C’è tuttavia una grossa differenza tra Darwin e Smith, perché Darwin si smarca in realtà dal giudizio di valore attribuito al “meccanismo”. Se posso, in questo senso, permettermi di correggere gli aggettivi usati da Gould nel passo citato: per Darwin, gli organismi non hanno un buon progetto – più semplicemente sono funzionali, adatti; e gli ecosistemi non sono armonici – più semplicemente sono in equilibrio entro una natura caratterizzata da “goffaggine, sprechi e orrenda crudeltà” [6]. Certo, in seguito non mancherà chi trasformerà il “più adatto” in “migliore” e il gioco crudele della natura in un “disegno intelligente” finalizzato al progresso. Ma non è a Darwin che può essere imputata questa deriva assiologica. Smith invece sì, associa al “meccanismo” un giudizio di valore positivo, e ancora più di lui lo faranno i teorici dell’equilibrio economico. Per sostenere una politica ben precisa, il liberismo, il laisser faire – “lasciar fare” al mercato, meccanismo intrinsecamente virtuoso che trasforma i vizi privati in pubbliche virtù. Una favola. Un’idea “metafisica”, come scrisse Keynes:

 

"Liberiamoci dai principi metafisici sui quali, di tempo in tempo, si è basato il laissez-faire […]. Non è una deduzione corretta che l’interesse egoistico illuminato operi sempre nell’interesse pubblico; più spesso individui che agiscono separatamente per promuovere i propri fini sono troppo ignoranti o troppo deboli persino per raggiungere questi" [7].

 

Mi permetto di correggere perfino Keynes – ormai ho preso coraggio. Di illuminati, nei mercati finanziari, non ce ne sono proprio. Ci sono deboli e ignoranti, questo sì, e poi ci sono dei furboni – “intelligenti” a titolo personale, che non trasmettono certo questa virtù al magico “meccanismo” ma anzi lo manovrano – perché hanno più informazioni degli altri, perché hanno più soldi degli altri, perché hanno meno scrupoli di chiunque.

 

Ma ecco, per concludere, la mia richiesta – la mia indicazione pratica. Non voglio più sentire gli indici di borsa subito dopo le notizie principali, come si trattasse del loro commento più autorevole, oggettivo e “intelligente”. Voglio sentire il blocco delle notizie principali (la pandemia, la guerra, le elezioni) seguito da un po’ di cronaca (hanno ammazzato una donna nel tal posto, arrestato un mafioso nel talaltro) e relativi commenti; poi qualche notizia di costume, un po’ di cultura, cinema e spettacoli; a seguire la pagina sportiva, poi le notizie sul traffico, il meteo e in fondo – in fondo! – l’andamento della borsa. Se poi quest’ultima la levano, anche meglio.

 

Note

 

[1] William J. Barber, Storia del pensiero economico, Feltrinelli 1992, p. 13.

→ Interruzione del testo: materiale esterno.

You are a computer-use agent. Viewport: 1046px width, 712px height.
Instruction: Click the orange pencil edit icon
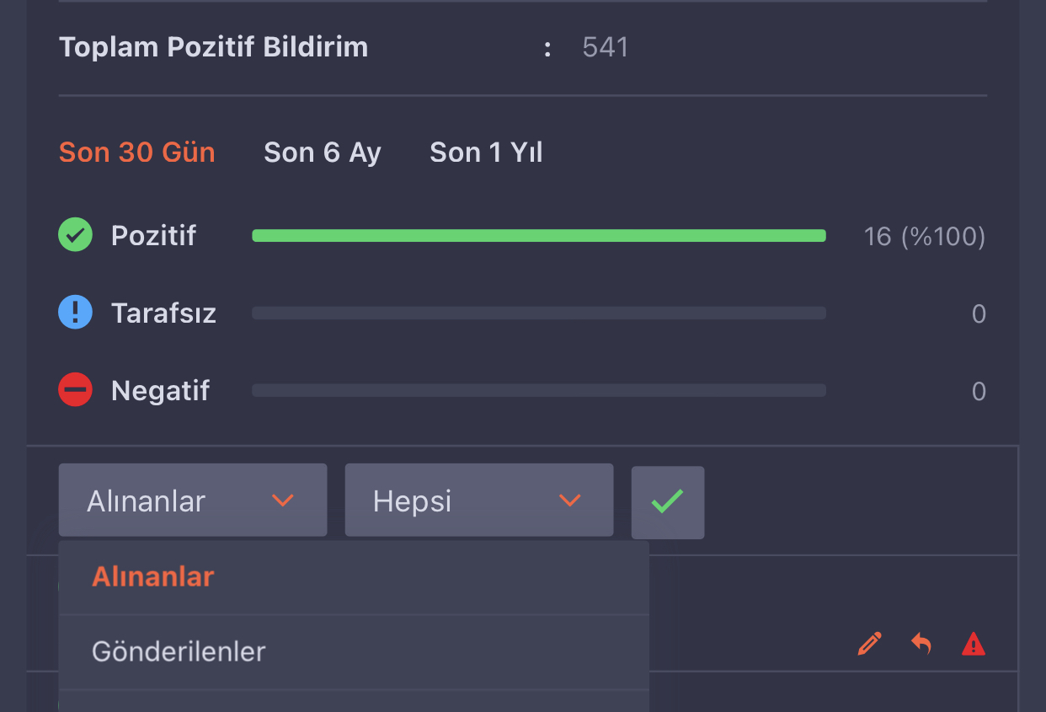click(x=869, y=644)
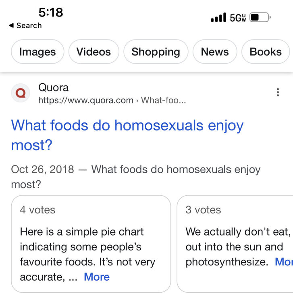293x302 pixels.
Task: Tap the Oct 26, 2018 result snippet
Action: click(x=135, y=176)
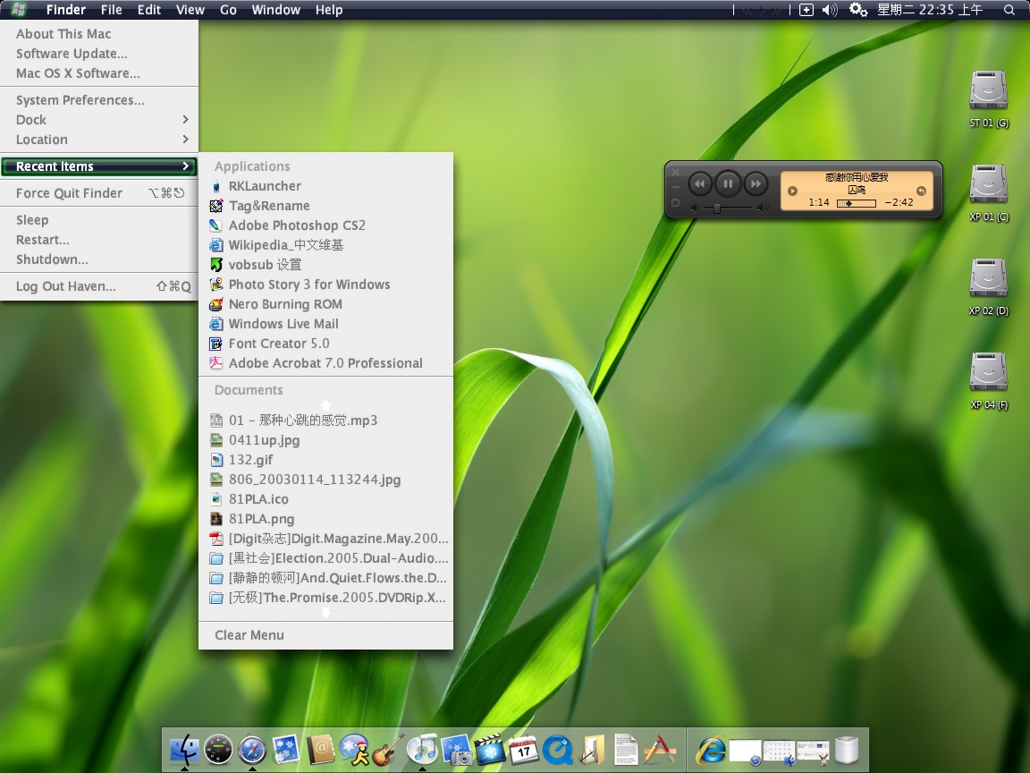The height and width of the screenshot is (773, 1030).
Task: Select About This Mac
Action: coord(63,34)
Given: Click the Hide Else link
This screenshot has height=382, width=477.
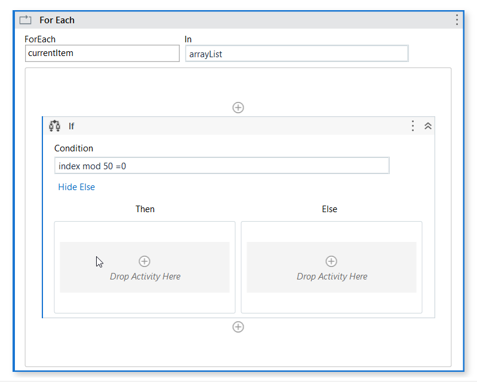Looking at the screenshot, I should 76,187.
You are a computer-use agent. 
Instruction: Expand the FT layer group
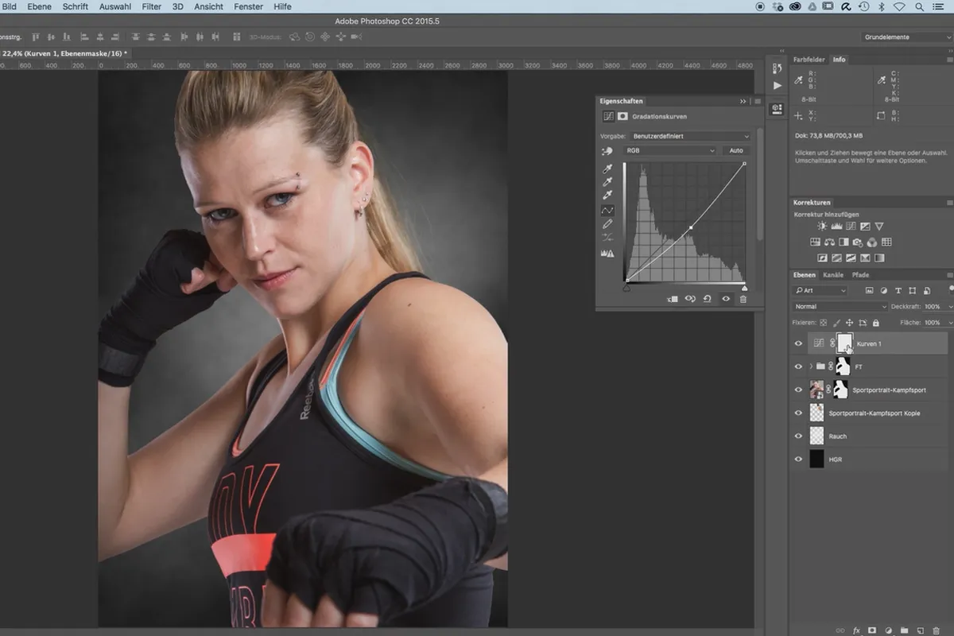pyautogui.click(x=810, y=366)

[2] Il poemetto satirico di Bernard de Mandeville, composto nel 1705, ebbe grande successo e numerose edizioni ampliate successive fino a diventare, nel 1728, un’opera in due tomi.

[3] Nel gergo economico si definiscono price taker gli agenti che non hanno la possibilità di influire sul prezzo e si limitano dunque a “prenderlo” (a prenderne atto): ciò che avviene teoricamente per coloro che operano in un mercato concorrenziale puro; in un mercato monopolistico, invece, operano dei price maker, in grado di “fare” il prezzo.

[4] Cfr. Charles Darwin, L’origine delle specie per selezione naturale, Newton Compton, 1989, p. 43.

[5] Stephen J. Gould, La struttura della teoria dell’evoluzione, Codice 2003, p. 80.

[6] Il riferimento è ovviamente alla notissima frase di Darwin nella lettera a Hooker del 13 luglio 1856: “Che libro potrebbe mai scrivere un cappellano del Diavolo sulle goffaggini, gli sprechi, l'orrenda crudeltà della natura?”.

[7]  John Maynard Keynes, La fine del “laissez-faire”, Edizioni Sì 2018, p. 54.